= Free Enterprise Action Fund =

The Free Enterprise Action Fund was a mutual fund operated by Steven Milloy and Tom Borelli, with the goal of counterbalancing the activities of self-described ethical investment funds. Whereas "ethical investment" funds avoid investments in firms that are accused of damaging the environment or of other negatively regarded behaviors, the Free Enterprise Action Fund sought out such investments, based on Milloy's claim that such criticisms are typically based on political bias or junk science.
The fund ceased operations in 2009 and was merged into the Congressional Effect Fund.
==Controversy==

The Free Enterprise Action Fund was criticized for taking ideological stances at the expense of its investors' interests. Daniel Gross, in Slate, wrote:

FEAF's managers also don't appear to be very interested in making money. Assembling a portfolio of 392 teeny positions (111 shares of Federal Express, 60 shares of Tiffany, etc.) is an incredibly inefficient and costly way of trying to mimic the S&P 500. Asset managers get paid based on the assets they manage. At FEAF, the Adviser (Milloy plus Borelli) receives a fee equal to 1.25 percent of assets. Five million dollars in assets throws off about $62,000 in fees annually, which is nowhere near enough to pay the salary of a professional money manager.

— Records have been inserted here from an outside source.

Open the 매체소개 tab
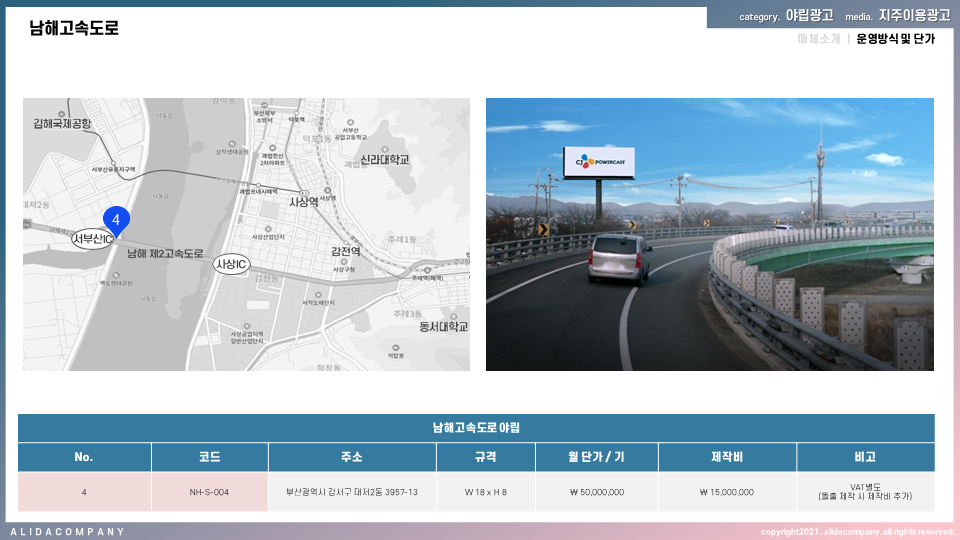This screenshot has height=540, width=960. (819, 39)
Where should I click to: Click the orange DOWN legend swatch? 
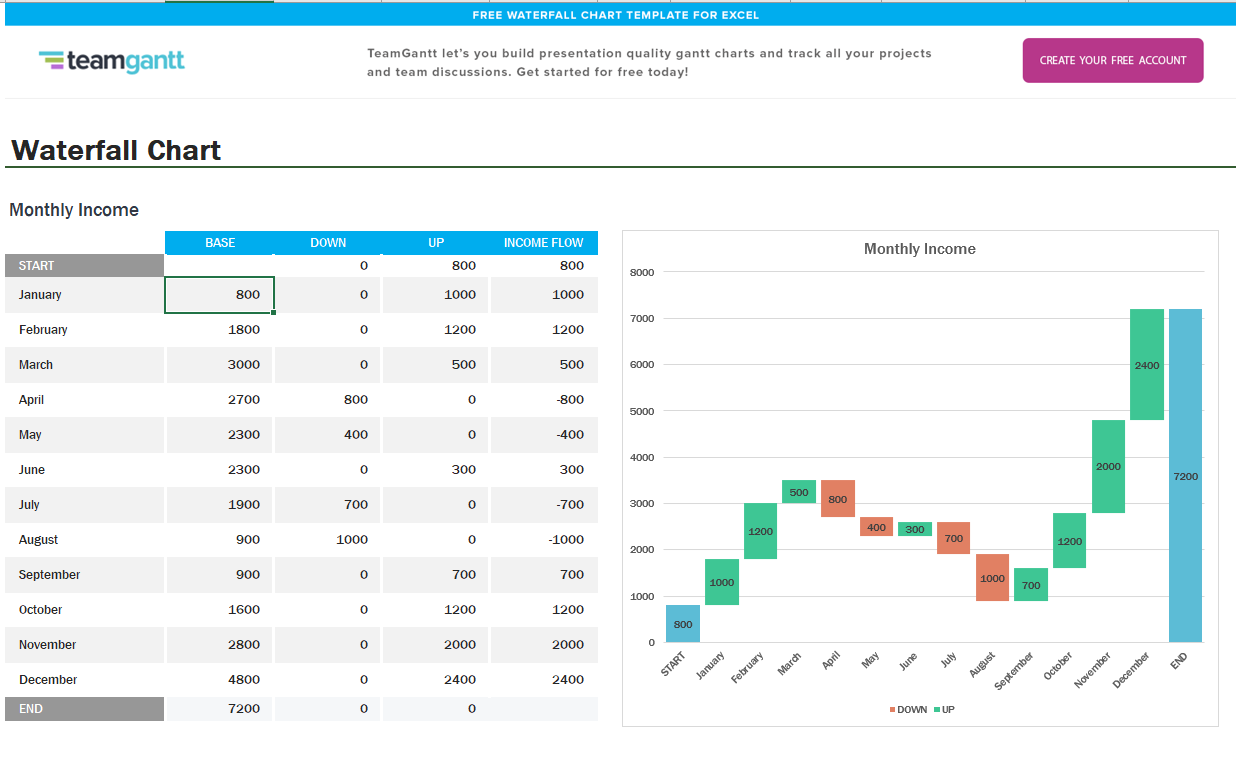pos(893,710)
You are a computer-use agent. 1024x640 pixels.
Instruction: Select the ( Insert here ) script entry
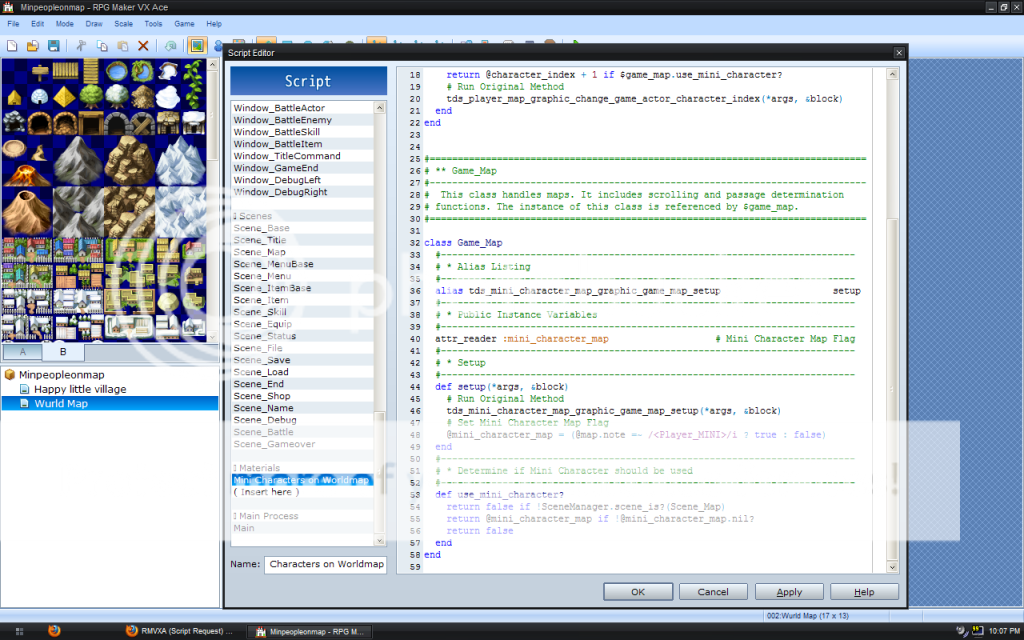[264, 492]
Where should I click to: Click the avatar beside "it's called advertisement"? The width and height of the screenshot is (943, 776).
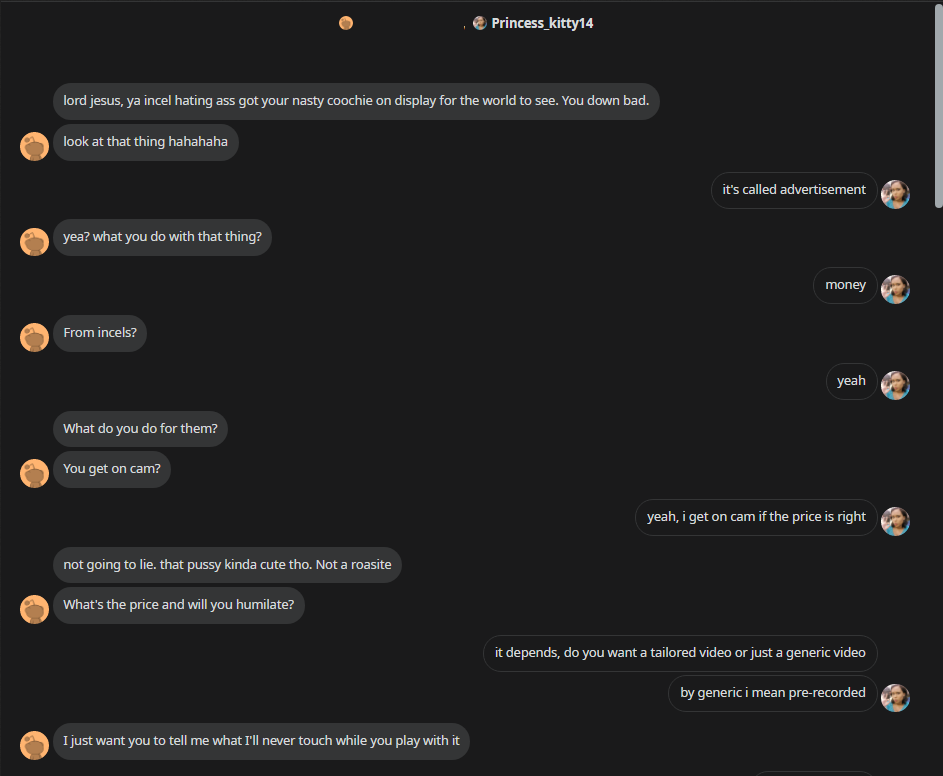(x=895, y=194)
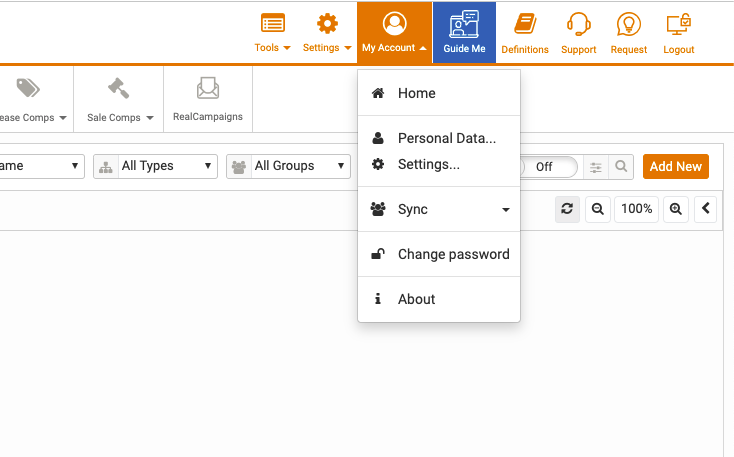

Page 17 of the annual report shows that the fund incurred total expenses of $302,117, a whopping 6 percent of assets. But the prospectus promises that fees won't eat up more than 2 percent of total assets each year. And so in 2005, the adviser (i.e., Borelli and Milloy) waived his entire $44,727 management fee. What's more, the adviser reimbursed some $185,616 in trading, administrative, and legal expenses to the fund. If the fund's assets rise sharply in the next few years, the adviser can theoretically recoup these waived payments and reimbursements. But in the short term, it looks like Borelli and Milloy are essentially paying the fund for the privilege of using it as a platform to broadcast their views on corporate governance, global warming, and a host of other issues.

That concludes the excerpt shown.